## Exercise aim
All entries given below are to be returned word for word.

..............................

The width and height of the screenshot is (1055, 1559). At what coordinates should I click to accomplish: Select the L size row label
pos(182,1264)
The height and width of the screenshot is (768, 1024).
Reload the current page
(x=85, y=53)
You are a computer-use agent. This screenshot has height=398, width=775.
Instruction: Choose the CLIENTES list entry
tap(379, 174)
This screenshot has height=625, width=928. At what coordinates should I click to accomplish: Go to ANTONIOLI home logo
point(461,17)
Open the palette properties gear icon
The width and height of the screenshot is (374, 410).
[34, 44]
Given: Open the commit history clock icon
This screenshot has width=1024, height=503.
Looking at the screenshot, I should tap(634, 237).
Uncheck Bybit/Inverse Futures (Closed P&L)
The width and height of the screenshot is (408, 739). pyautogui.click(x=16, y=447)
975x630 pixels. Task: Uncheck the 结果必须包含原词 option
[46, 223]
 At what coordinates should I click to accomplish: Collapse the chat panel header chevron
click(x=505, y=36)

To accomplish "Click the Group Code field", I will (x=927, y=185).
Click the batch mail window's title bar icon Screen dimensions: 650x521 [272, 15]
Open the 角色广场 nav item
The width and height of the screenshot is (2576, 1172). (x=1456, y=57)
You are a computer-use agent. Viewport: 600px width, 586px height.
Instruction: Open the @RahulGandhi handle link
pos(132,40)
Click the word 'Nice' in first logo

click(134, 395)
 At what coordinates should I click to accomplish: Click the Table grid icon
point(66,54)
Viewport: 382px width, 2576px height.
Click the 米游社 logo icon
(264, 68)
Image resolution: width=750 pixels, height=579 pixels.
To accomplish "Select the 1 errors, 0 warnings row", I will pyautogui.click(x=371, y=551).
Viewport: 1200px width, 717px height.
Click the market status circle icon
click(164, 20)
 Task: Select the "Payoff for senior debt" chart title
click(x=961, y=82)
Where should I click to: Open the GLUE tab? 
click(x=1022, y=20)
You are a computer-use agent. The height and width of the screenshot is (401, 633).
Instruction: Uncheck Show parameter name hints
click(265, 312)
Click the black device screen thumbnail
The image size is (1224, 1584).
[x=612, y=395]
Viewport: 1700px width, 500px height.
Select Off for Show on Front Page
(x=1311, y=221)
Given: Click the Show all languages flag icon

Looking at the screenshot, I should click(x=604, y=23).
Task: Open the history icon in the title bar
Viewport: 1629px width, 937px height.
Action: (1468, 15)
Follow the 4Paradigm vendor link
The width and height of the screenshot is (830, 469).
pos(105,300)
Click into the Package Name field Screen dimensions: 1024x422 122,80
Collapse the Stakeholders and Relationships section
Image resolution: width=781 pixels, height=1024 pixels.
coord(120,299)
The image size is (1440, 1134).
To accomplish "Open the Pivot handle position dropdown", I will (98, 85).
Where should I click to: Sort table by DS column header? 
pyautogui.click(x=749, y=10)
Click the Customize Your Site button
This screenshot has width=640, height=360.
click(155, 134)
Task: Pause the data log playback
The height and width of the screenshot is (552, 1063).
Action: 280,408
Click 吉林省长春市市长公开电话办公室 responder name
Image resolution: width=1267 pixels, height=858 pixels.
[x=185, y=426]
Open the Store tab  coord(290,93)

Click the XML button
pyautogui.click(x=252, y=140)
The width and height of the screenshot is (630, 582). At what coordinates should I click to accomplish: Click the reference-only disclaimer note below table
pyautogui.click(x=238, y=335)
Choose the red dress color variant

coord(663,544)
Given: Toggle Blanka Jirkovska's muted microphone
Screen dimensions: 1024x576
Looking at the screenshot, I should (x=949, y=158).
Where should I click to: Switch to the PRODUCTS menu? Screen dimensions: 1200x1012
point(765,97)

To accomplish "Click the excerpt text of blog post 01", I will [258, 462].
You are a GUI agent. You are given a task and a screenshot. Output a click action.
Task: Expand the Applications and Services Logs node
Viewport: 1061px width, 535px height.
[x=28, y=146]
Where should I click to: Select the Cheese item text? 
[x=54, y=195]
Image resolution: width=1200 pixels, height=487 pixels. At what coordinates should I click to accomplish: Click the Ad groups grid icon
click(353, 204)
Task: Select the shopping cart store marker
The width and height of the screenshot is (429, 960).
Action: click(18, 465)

..............................

## Reply
The width and height of the screenshot is (1055, 1559). At what coordinates should I click to accomplish: Select the L size row label
pos(182,1264)
The height and width of the screenshot is (768, 1024).
Reload the current page
(x=85, y=53)
You are a computer-use agent. This screenshot has height=398, width=775.
Instruction: Choose the CLIENTES list entry
tap(379, 174)
This screenshot has height=625, width=928. At what coordinates should I click to accomplish: Go to ANTONIOLI home logo
point(461,17)
Open the palette properties gear icon
The width and height of the screenshot is (374, 410).
[34, 44]
Given: Open the commit history clock icon
This screenshot has width=1024, height=503.
Looking at the screenshot, I should tap(634, 237).
Uncheck Bybit/Inverse Futures (Closed P&L)
The width and height of the screenshot is (408, 739). pyautogui.click(x=16, y=447)
975x630 pixels. Task: Uncheck the 结果必须包含原词 option
[46, 223]
 At what coordinates should I click to accomplish: Collapse the chat panel header chevron
click(x=505, y=36)

To accomplish "Click the Group Code field", I will (x=927, y=185).
Click the batch mail window's title bar icon Screen dimensions: 650x521 [272, 15]
Open the 角色广场 nav item
The width and height of the screenshot is (2576, 1172). (x=1456, y=57)
You are a computer-use agent. Viewport: 600px width, 586px height.
Instruction: Open the @RahulGandhi handle link
pos(132,40)
Click the word 'Nice' in first logo

click(134, 395)
 At what coordinates should I click to accomplish: Click the Table grid icon
point(66,54)
Viewport: 382px width, 2576px height.
Click the 米游社 logo icon
(264, 68)
Image resolution: width=750 pixels, height=579 pixels.
To accomplish "Select the 1 errors, 0 warnings row", I will pyautogui.click(x=371, y=551).
Viewport: 1200px width, 717px height.
Click the market status circle icon
click(164, 20)
 Task: Select the "Payoff for senior debt" chart title
click(x=961, y=82)
Where should I click to: Open the GLUE tab? 
click(x=1022, y=20)
You are a computer-use agent. The height and width of the screenshot is (401, 633).
Instruction: Uncheck Show parameter name hints
click(265, 312)
Click the black device screen thumbnail
The image size is (1224, 1584).
[x=612, y=395]
Viewport: 1700px width, 500px height.
Select Off for Show on Front Page
(x=1311, y=221)
Given: Click the Show all languages flag icon

Looking at the screenshot, I should click(x=604, y=23).
Task: Open the history icon in the title bar
Viewport: 1629px width, 937px height.
Action: (1468, 15)
Follow the 4Paradigm vendor link
The width and height of the screenshot is (830, 469).
pos(105,300)
Click into the Package Name field Screen dimensions: 1024x422 122,80
Collapse the Stakeholders and Relationships section
Image resolution: width=781 pixels, height=1024 pixels.
coord(120,299)
The image size is (1440, 1134).
To accomplish "Open the Pivot handle position dropdown", I will (98, 85).
Where should I click to: Sort table by DS column header? 
pyautogui.click(x=749, y=10)
Click the Customize Your Site button
This screenshot has width=640, height=360.
click(155, 134)
Task: Pause the data log playback
The height and width of the screenshot is (552, 1063).
Action: 280,408
Click 吉林省长春市市长公开电话办公室 responder name
Image resolution: width=1267 pixels, height=858 pixels.
[x=185, y=426]
Open the Store tab  coord(290,93)

Click the XML button
pyautogui.click(x=252, y=140)
The width and height of the screenshot is (630, 582). At what coordinates should I click to accomplish: Click the reference-only disclaimer note below table
pyautogui.click(x=238, y=335)
Choose the red dress color variant

coord(663,544)
Given: Toggle Blanka Jirkovska's muted microphone
Screen dimensions: 1024x576
Looking at the screenshot, I should (x=949, y=158).
Where should I click to: Switch to the PRODUCTS menu? Screen dimensions: 1200x1012
point(765,97)

To accomplish "Click the excerpt text of blog post 01", I will [258, 462].
You are a GUI agent. You are given a task and a screenshot. Output a click action.
Task: Expand the Applications and Services Logs node
Viewport: 1061px width, 535px height.
[x=28, y=146]
Where should I click to: Select the Cheese item text? 
[x=54, y=195]
Image resolution: width=1200 pixels, height=487 pixels. At what coordinates should I click to accomplish: Click the Ad groups grid icon
click(353, 204)
Task: Select the shopping cart store marker
The width and height of the screenshot is (429, 960).
Action: click(18, 465)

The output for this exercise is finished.